Get some counseling. Check to see if your employer's benefit package has some free counseling available. You need help. It's available. Get it!
Maz, do you have a blog? Awesome comments!
Whatever you do, never get "stuck"!
I guess I was out voted so I wanted to comment again. Seize the day. Life is short. Why stay put when a whole new adventure could be had? I don't think you are happy in your current situation, apartment, job, etc. So, I vote twice. Go..
I'm all for gunfighting. But it's stupid to gunfight in a place where you don't have a gunfighting visa, that's all.
It's a big country. If you want to move and start fresh, it's easy with no visa issues. But if you just must gunfight in a third world country, you have to plan.
Stay in Texas, dude.
OK, who kidnapped FB and what did you do with him. I take a break of a couple of weeks from reading this blog and everything changes.
My vote, have a plan B, whatever you decide.

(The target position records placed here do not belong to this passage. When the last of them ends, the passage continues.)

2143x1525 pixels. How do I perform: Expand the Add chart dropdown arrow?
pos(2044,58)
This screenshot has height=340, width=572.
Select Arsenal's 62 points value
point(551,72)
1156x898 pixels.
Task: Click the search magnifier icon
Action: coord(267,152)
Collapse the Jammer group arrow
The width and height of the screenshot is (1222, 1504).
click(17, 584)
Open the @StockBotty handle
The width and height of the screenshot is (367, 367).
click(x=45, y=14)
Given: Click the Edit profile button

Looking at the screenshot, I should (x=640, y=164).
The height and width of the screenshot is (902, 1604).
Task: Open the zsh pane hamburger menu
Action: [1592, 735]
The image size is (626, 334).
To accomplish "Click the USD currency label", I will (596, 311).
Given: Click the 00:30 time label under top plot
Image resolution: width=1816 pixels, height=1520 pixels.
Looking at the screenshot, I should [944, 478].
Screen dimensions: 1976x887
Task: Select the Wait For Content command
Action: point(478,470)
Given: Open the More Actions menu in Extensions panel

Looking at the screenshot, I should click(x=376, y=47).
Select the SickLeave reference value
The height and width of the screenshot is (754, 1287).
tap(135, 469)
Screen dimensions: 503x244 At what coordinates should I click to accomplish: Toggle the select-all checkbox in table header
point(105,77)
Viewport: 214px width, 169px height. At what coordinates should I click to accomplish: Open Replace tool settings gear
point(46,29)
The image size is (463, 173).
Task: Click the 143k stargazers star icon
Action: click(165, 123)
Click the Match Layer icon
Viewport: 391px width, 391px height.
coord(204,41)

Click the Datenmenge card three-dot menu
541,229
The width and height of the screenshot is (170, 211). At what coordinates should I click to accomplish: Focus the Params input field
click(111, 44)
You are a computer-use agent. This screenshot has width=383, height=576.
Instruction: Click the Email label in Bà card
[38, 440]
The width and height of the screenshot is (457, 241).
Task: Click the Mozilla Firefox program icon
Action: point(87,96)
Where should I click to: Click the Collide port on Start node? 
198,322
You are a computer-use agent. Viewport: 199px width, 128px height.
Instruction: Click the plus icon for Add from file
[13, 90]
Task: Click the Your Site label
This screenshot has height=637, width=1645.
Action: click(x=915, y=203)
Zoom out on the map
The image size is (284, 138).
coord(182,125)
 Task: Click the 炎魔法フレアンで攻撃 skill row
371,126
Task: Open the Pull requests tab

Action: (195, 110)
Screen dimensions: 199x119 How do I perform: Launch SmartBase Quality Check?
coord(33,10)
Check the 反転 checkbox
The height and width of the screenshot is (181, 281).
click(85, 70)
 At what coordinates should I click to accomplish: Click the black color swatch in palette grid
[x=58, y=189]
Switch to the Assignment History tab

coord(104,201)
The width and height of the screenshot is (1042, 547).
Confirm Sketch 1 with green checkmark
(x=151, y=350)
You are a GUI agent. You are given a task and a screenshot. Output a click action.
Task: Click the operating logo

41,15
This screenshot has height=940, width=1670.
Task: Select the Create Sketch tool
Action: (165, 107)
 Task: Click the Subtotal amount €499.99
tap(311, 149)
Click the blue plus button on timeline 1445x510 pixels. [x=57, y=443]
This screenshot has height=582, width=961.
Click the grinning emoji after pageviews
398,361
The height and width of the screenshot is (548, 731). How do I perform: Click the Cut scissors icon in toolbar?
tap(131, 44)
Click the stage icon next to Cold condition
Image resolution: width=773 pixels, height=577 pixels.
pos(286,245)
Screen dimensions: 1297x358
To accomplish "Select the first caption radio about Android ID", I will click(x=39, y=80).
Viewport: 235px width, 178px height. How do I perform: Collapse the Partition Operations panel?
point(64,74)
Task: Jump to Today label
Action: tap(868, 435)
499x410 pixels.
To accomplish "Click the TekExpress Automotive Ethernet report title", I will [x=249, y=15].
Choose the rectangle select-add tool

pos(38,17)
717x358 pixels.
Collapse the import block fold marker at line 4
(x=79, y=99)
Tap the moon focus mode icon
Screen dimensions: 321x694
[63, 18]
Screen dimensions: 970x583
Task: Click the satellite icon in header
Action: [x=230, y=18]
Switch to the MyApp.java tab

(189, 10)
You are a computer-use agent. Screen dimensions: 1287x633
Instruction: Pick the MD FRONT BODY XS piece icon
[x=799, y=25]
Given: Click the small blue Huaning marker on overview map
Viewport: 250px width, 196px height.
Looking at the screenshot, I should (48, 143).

I vote #1 modified. Put your stuff in storage, buy a plane ticket and go to visit the girl. All will become clear at that point, and then you can decide whether to make a permanent move one way or another. Can't make a relationship decision unless you are actually with the other person.
Good luck, and definitely ignore the "stability police!"
Rosie
Whatever decision you make via reader vote, it will not last unless it is the right one. Good publicity stunt, useless way to make a life decision. But you know that ... right?
Don't move to any of those places; take a month long vacation and then decide. Just the fact that you're opening this up to a reader vote shows you are not ready to make any sort of long term commitment.
How about stick your head in a gas oven and put yourself out of your misery? You came off like you had all the answers but in the end it would appear that you're just as fucked up as the rest of us.